Fantasma da meia noite no Cemitério da Saudade
Os jovens dos Campos Elíseos, que eles chamavam de “Campão”, sempre que participavam das brincadeiras dançantes nas casas das moçoilas namoradeiras da época, no retorno se encontravam na Praça Santo Antônio, defronte à igreja e ao lado de um relógio que desapareceu daquele logradouro há muito tempo (com destino incerto e não sabido). Os jovens compareciam às referidas brincadeiras regadas á cuba libre e salgadinhos comprados na vaquinha das mesadas mirradas da época. Cada um contava a sua proeza tendo dançado ao som do “Besame Mucho”, de Ray Conniff com esta ou com aquela colega de classe e que “ela chegou a ficar com o rosto colado ao seu”, sinal de que poderia dar namoro. Nada além disso. Todos ficavam a divagar, a fazer versos para as musas inspiradoras e a projetar futuras investidas nas mais “paqueradas”. Todos “arrotavam” coragem e disposição. Poucos tinham a audácia de nas brincadeiras dançantes tirar as suas escolhidas, preferindo ficar bebericando no barzinho ou junto ao séquito de jovens em grupos , grupo do “Bolinha”, onde mulher não se aventurava. O clube da “Luluzinha” era perto do alpendre.
Na pracinha
Quando os jovens voltavam, ficavam nos bancos da Praça Santo Antônio em volta de um não tão jovem que tocava violão, mas entoava algumas músicas da época do romantismo que enlevava os pensamentos da garotada. Certa feita, um deles contou a história da “Loira do Cemitério”, garantindo que um conhecido seu havia acompanhado uma jovem loira e linda e que ao passar pelo Cemitério da Saudade havia dito que teria que se despedir na avenida, pois sua casa era ali.
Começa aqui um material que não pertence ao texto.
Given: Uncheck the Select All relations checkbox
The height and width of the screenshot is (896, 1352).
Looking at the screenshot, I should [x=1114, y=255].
Claro que o menino desapareceu nos trinta e ela teria entrado no campo santo no final da avenida da Saudade. Havia ainda naquele local diante do portal da morada da loira a entrada do Educandário. Os presentes na praça desafiaram aos que lá se encontravam de entrar no cemitério a meia noite. Faltava pouco. Todos devidamente paramentados de paletós e gravatas se dirigiram a pé para o local da morada da ‘loira fantasma’. O violonista e seu instrumento e os demais acompanhando. Na rua Flávio Uchoa havia um dos muros daquele local mais baixo e todos se aventuraram a pular a barreira por ali, subindo em uma pilha de tijolos.
Noite alta, céu risonho
Todos estavam alegres pela peraltice, mas temerosos pela história contada pelo menino que namorou a loira. O violonista cantava “Noite Cheia de Estrelas” e emendou outras músicas de Nelson Gonçalves. Quando ele encerrou a sequência a meninada bateu palmas e estavam quase todos alegres, pois era hora de voltar. Eis que senão quando surgiram de dentro de uma capela aplausos frenéticos e um muito bem… Não sobrou um. Mesmo de paletó e gravata cada um se escafedeu como pode. Saíram pelas ruas Paraíba, Luiz Barreto e adjacências sem olhar para trás. Novamente se encontraram ao pé do relógio da pracinha. Ofegantes cada um afirmava ter visto a tal loira de um jeito ou de outro.
Mistério desvendado
No dia seguinte, um mais corajoso foi até a administração do campo santo e perguntou ao pessoal se realmente morava uma loira naquela capela. Souberam ao depois que um bêbado se abrigava naquele local depois das carraspanas. Fora o bêbado, e não a loira, que aplaudiu aos corajosos meninos do Campão. Teve gente que rasgou calça, camisa e paletó. As línguas se sobrepunham às gravatas. Cenas da meia noite nos Campos Elíseos de outrora quando as brincadeiras dos jovens eram inocentes e os cigarros fumados eram com papéis adocicados ou bucha de chuchu.